▶ **What is being asked**: Transcribe the records below word for word, reproducing every line without change.

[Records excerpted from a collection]
——

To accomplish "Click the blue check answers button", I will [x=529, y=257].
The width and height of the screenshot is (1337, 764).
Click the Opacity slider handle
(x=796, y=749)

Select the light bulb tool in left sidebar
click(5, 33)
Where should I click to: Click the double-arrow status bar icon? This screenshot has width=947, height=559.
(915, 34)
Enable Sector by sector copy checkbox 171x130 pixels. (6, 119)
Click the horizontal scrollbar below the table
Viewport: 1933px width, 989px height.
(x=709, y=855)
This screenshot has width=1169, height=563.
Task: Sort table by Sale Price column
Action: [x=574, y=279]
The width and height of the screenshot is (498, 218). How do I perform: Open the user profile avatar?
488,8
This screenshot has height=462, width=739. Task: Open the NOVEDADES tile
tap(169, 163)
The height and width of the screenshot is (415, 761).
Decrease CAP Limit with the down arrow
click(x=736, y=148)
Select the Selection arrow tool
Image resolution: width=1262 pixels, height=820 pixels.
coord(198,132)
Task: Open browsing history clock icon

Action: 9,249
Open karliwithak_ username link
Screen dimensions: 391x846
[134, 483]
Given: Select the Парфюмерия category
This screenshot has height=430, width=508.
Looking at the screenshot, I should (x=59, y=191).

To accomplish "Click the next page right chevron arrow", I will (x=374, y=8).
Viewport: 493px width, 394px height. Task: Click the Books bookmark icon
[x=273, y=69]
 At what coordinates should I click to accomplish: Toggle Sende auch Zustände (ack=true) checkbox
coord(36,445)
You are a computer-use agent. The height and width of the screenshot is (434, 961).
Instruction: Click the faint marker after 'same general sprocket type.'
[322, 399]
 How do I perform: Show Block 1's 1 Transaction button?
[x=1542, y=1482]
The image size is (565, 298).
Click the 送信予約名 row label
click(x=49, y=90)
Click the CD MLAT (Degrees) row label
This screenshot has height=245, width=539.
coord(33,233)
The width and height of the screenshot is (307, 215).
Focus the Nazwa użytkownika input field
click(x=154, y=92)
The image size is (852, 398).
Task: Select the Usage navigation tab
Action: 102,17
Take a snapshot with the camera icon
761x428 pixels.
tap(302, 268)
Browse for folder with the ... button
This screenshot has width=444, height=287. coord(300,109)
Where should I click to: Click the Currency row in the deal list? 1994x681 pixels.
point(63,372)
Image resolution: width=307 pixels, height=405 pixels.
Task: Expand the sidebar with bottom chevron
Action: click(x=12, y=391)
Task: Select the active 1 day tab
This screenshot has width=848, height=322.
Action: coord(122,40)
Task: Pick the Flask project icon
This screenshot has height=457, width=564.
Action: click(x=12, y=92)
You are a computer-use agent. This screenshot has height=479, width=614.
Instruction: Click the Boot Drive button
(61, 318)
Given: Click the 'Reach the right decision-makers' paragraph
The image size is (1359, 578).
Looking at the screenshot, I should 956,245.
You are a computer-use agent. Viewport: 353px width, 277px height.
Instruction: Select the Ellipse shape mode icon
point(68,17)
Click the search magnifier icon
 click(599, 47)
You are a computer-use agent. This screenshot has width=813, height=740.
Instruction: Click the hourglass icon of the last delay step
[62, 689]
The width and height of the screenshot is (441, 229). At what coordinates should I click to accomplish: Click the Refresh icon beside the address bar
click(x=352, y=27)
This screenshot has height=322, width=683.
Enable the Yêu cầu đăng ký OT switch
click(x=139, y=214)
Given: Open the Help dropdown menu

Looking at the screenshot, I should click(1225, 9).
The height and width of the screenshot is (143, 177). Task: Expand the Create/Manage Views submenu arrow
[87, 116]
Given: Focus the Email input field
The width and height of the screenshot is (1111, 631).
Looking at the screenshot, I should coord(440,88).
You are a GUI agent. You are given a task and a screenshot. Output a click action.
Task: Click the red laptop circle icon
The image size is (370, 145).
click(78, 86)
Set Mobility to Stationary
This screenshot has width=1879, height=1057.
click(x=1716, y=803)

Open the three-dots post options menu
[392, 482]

——

▶ **Full output**:
To accomplish "Click the blue check answers button", I will [x=529, y=257].
The width and height of the screenshot is (1337, 764).
Click the Opacity slider handle
(x=796, y=749)

Select the light bulb tool in left sidebar
click(5, 33)
Where should I click to: Click the double-arrow status bar icon? This screenshot has width=947, height=559.
(915, 34)
Enable Sector by sector copy checkbox 171x130 pixels. (6, 119)
Click the horizontal scrollbar below the table
Viewport: 1933px width, 989px height.
(x=709, y=855)
This screenshot has width=1169, height=563.
Task: Sort table by Sale Price column
Action: [x=574, y=279]
The width and height of the screenshot is (498, 218). How do I perform: Open the user profile avatar?
488,8
This screenshot has height=462, width=739. Task: Open the NOVEDADES tile
tap(169, 163)
The height and width of the screenshot is (415, 761).
Decrease CAP Limit with the down arrow
click(x=736, y=148)
Select the Selection arrow tool
Image resolution: width=1262 pixels, height=820 pixels.
coord(198,132)
Task: Open browsing history clock icon

Action: 9,249
Open karliwithak_ username link
Screen dimensions: 391x846
[134, 483]
Given: Select the Парфюмерия category
This screenshot has height=430, width=508.
Looking at the screenshot, I should (x=59, y=191).

To accomplish "Click the next page right chevron arrow", I will (x=374, y=8).
Viewport: 493px width, 394px height. Task: Click the Books bookmark icon
[x=273, y=69]
 At what coordinates should I click to accomplish: Toggle Sende auch Zustände (ack=true) checkbox
coord(36,445)
You are a computer-use agent. The height and width of the screenshot is (434, 961).
Instruction: Click the faint marker after 'same general sprocket type.'
[322, 399]
 How do I perform: Show Block 1's 1 Transaction button?
[x=1542, y=1482]
The image size is (565, 298).
Click the 送信予約名 row label
click(x=49, y=90)
Click the CD MLAT (Degrees) row label
This screenshot has height=245, width=539.
coord(33,233)
The width and height of the screenshot is (307, 215).
Focus the Nazwa użytkownika input field
click(x=154, y=92)
The image size is (852, 398).
Task: Select the Usage navigation tab
Action: 102,17
Take a snapshot with the camera icon
761x428 pixels.
tap(302, 268)
Browse for folder with the ... button
This screenshot has width=444, height=287. coord(300,109)
Where should I click to: Click the Currency row in the deal list? 1994x681 pixels.
point(63,372)
Image resolution: width=307 pixels, height=405 pixels.
Task: Expand the sidebar with bottom chevron
Action: click(x=12, y=391)
Task: Select the active 1 day tab
This screenshot has width=848, height=322.
Action: coord(122,40)
Task: Pick the Flask project icon
This screenshot has height=457, width=564.
Action: click(x=12, y=92)
You are a computer-use agent. This screenshot has height=479, width=614.
Instruction: Click the Boot Drive button
(61, 318)
Given: Click the 'Reach the right decision-makers' paragraph
The image size is (1359, 578).
Looking at the screenshot, I should 956,245.
You are a computer-use agent. Viewport: 353px width, 277px height.
Instruction: Select the Ellipse shape mode icon
point(68,17)
Click the search magnifier icon
 click(599, 47)
You are a computer-use agent. This screenshot has width=813, height=740.
Instruction: Click the hourglass icon of the last delay step
[62, 689]
The width and height of the screenshot is (441, 229). At what coordinates should I click to accomplish: Click the Refresh icon beside the address bar
click(x=352, y=27)
This screenshot has height=322, width=683.
Enable the Yêu cầu đăng ký OT switch
click(x=139, y=214)
Given: Open the Help dropdown menu

Looking at the screenshot, I should click(1225, 9).
The height and width of the screenshot is (143, 177). Task: Expand the Create/Manage Views submenu arrow
[87, 116]
Given: Focus the Email input field
The width and height of the screenshot is (1111, 631).
Looking at the screenshot, I should coord(440,88).
You are a GUI agent. You are given a task and a screenshot. Output a click action.
Task: Click the red laptop circle icon
The image size is (370, 145).
click(78, 86)
Set Mobility to Stationary
This screenshot has width=1879, height=1057.
click(x=1716, y=803)

Open the three-dots post options menu
[392, 482]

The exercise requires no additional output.